[Work request] Each line from the one containing "Ekonomija (173, 12)" to the end of the listing below should be repeated exactly, with no other line included.

[Listed entries]

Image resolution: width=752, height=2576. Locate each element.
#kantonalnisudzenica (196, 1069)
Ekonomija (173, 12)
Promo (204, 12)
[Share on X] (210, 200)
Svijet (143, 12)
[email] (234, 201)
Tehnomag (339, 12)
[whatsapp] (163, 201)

[Output for this exercise]
Ekonomija (173, 12)
Promo (204, 12)
[Share on X] (210, 200)
Svijet (143, 12)
[email] (234, 201)
Tehnomag (339, 12)
[whatsapp] (163, 201)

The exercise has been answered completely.